▶ **Exercise requirements**
Please set down, word for word, the line that contains "Click the British flag language icon" and every line after it to the end of the entries below, omitting the pictures.
** Opening Provided information block **
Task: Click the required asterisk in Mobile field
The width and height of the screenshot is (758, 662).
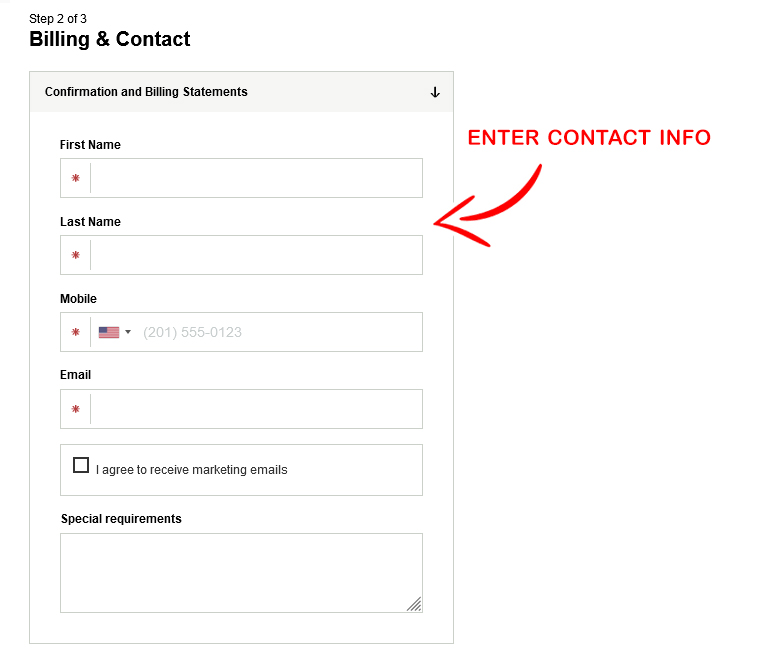Action: point(75,332)
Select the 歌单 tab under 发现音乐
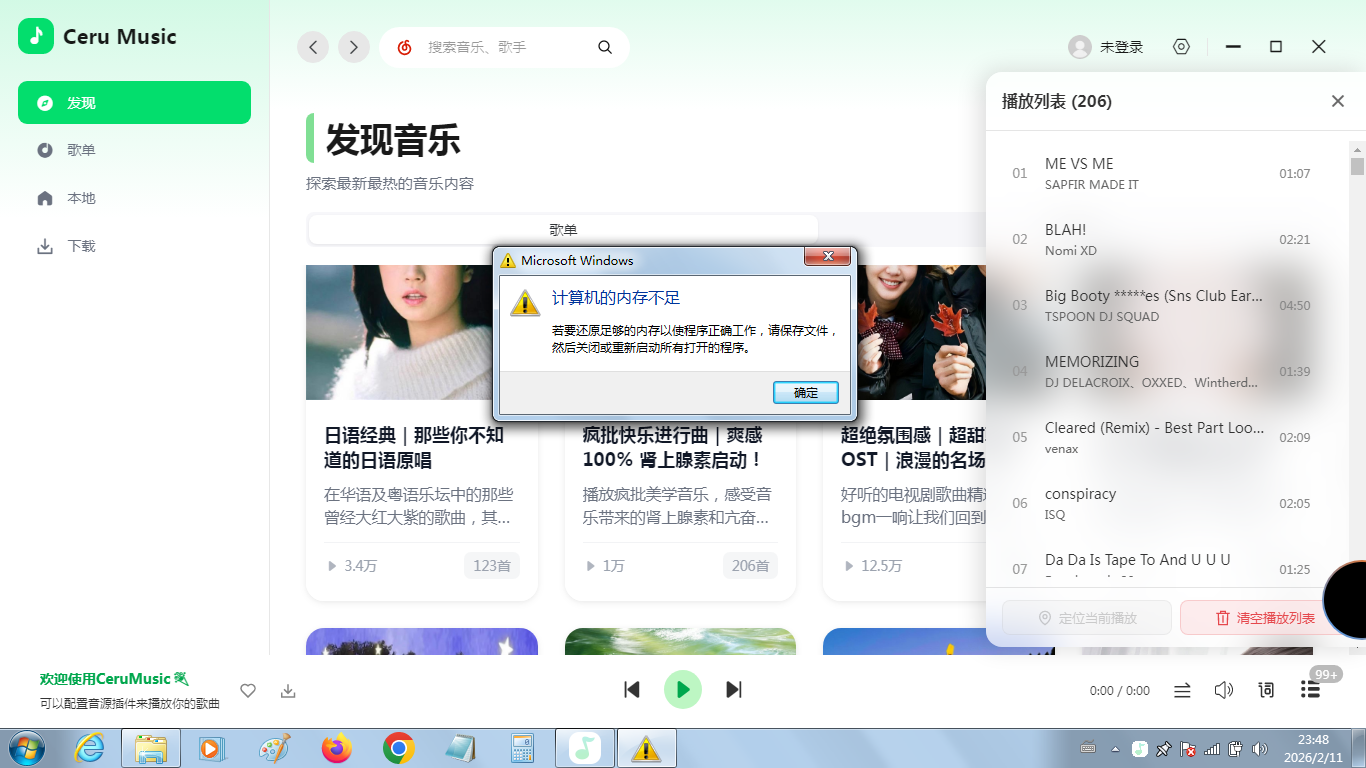Viewport: 1366px width, 768px height. [563, 230]
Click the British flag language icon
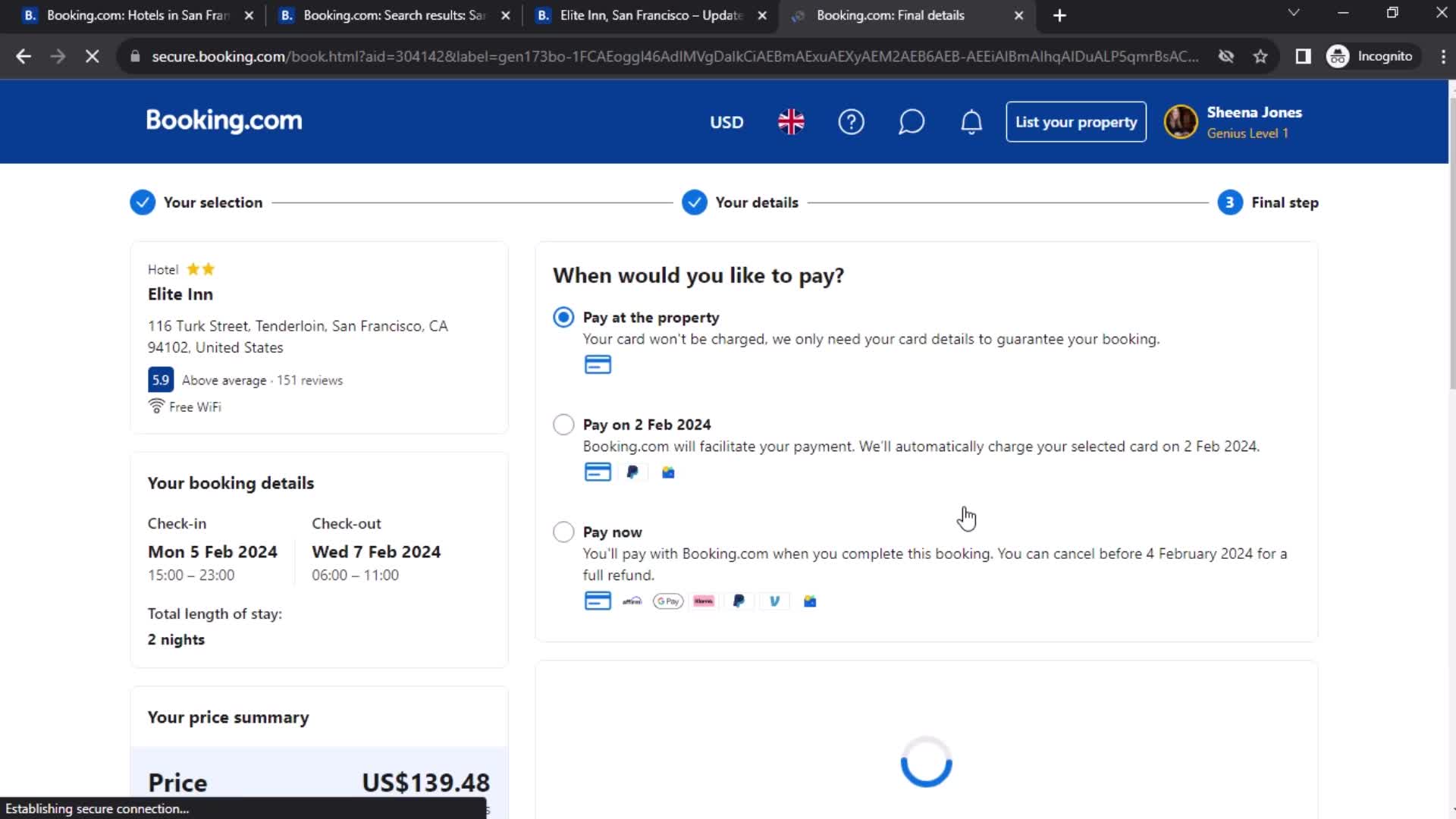Screen dimensions: 1456x819 click(791, 122)
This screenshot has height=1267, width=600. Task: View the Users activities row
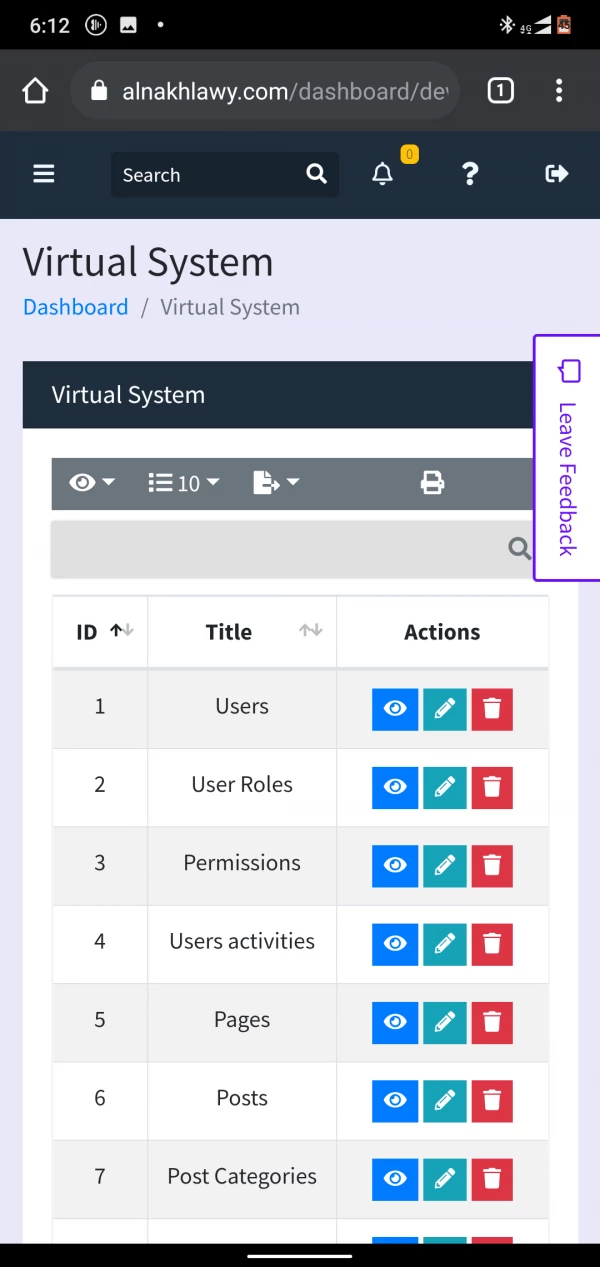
** Closing Provided information block **
▶ **Exercise output**
Click the British flag language icon
Screen dimensions: 1456x819 click(791, 122)
This screenshot has height=1267, width=600. Task: View the Users activities row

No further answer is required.